Tuesday, May 3, 2011

Sertindol life

Sonhaste que eram cinco horas. Cinco horas em ponto quando abriste os olhos e entre as frestas dos cortinados de cetim púrpura já queimados pelo tempo viste o fim da noite. Lá fora a azáfama da rua do bairro velho era ainda branda. Não tornarias a sentir o cheiro desta manhã para o resto da tua vida. Como se pelas narinas entrassem odores que te transportavam ao colo da tua avó preta. Avó preta porque nunca lhe conheceste outra cor. Nas vestes, nos olhos, no terço que a acompanhava, mas principalmente na alma. No dia em que recebeu o telegrama anunciando a morte do filho, a sua alma tornou-se preta, como se num forno a tivessem posto e lá ficasse até enegrecer. Passariam dez minutos até que te levantaste, sentado na borda da cama calcorreaste com os pés o chão de madeira polida sentindo os veios da cera ressequida ao longo de tantas camadas. Encontraste então os sapatos e calçaste-os sem meias. Em frente ao espelho do guarda-vestidos observaste a tua imagem.
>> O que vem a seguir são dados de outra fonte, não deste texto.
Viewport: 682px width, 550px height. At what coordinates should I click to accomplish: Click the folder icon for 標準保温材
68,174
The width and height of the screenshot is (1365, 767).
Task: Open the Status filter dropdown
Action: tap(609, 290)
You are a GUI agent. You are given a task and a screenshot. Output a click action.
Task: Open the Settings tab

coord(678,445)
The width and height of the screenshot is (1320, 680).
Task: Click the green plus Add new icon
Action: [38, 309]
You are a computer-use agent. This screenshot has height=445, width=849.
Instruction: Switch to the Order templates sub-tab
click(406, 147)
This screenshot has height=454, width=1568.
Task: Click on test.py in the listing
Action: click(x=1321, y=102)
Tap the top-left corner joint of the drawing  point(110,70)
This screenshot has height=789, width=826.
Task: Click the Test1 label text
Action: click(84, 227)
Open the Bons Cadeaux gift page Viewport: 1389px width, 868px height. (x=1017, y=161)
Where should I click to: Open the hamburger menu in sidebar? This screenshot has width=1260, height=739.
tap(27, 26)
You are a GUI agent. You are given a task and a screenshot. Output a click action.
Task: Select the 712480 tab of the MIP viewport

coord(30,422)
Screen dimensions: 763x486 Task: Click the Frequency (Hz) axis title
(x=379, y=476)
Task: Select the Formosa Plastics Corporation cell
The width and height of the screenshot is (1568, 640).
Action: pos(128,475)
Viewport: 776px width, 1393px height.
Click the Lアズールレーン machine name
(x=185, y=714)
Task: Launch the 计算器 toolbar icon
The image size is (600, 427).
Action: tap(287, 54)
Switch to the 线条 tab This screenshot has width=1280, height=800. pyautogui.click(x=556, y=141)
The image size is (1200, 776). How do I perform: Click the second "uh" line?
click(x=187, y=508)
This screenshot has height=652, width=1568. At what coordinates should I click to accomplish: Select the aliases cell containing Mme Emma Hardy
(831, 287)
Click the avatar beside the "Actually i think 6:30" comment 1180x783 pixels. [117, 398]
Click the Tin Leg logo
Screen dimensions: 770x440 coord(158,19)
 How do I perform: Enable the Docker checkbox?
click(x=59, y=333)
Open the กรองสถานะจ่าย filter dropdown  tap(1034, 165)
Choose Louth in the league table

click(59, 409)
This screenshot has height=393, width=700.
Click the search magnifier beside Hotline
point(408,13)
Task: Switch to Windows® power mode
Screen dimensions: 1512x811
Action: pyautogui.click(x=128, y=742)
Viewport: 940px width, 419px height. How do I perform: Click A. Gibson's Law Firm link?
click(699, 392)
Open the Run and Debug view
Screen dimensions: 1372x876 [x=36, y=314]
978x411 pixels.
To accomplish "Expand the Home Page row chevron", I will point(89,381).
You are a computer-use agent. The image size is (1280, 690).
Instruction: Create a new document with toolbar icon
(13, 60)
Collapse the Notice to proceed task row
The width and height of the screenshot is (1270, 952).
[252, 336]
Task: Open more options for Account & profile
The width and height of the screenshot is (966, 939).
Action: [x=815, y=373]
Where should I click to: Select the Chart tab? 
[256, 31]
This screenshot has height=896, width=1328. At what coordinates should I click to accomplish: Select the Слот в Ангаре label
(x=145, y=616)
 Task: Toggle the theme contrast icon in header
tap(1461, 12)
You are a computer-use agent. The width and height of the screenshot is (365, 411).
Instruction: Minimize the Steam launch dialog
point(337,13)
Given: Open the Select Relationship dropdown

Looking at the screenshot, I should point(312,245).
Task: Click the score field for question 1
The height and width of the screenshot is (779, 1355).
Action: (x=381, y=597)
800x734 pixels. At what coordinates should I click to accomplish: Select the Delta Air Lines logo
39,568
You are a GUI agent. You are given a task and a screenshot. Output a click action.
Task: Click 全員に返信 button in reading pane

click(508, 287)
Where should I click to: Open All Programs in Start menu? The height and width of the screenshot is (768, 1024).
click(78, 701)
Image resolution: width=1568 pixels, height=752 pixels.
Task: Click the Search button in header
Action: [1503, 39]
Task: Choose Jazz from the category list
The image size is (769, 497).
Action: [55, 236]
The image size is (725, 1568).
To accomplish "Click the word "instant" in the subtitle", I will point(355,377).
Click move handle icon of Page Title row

Completamente despido, apenas de sapatos, tiveste um ataque de riso que te levou às lágrimas. Saíste então como estavas. Fechaste a porta e escondeste a chave no sítio do costume. Debaixo do vaso de barro onde em tempos existiu uma lavanda que perfumava o corredor.

Na rua viste o sol crescer à tua frente, sentiste o calor no corpo.

Na unidade de psiquiatria do hospital da cidade grande, dizia-se que tinhas sido muito rico, que perdeste tudo depois de a teres conhecido. Ela.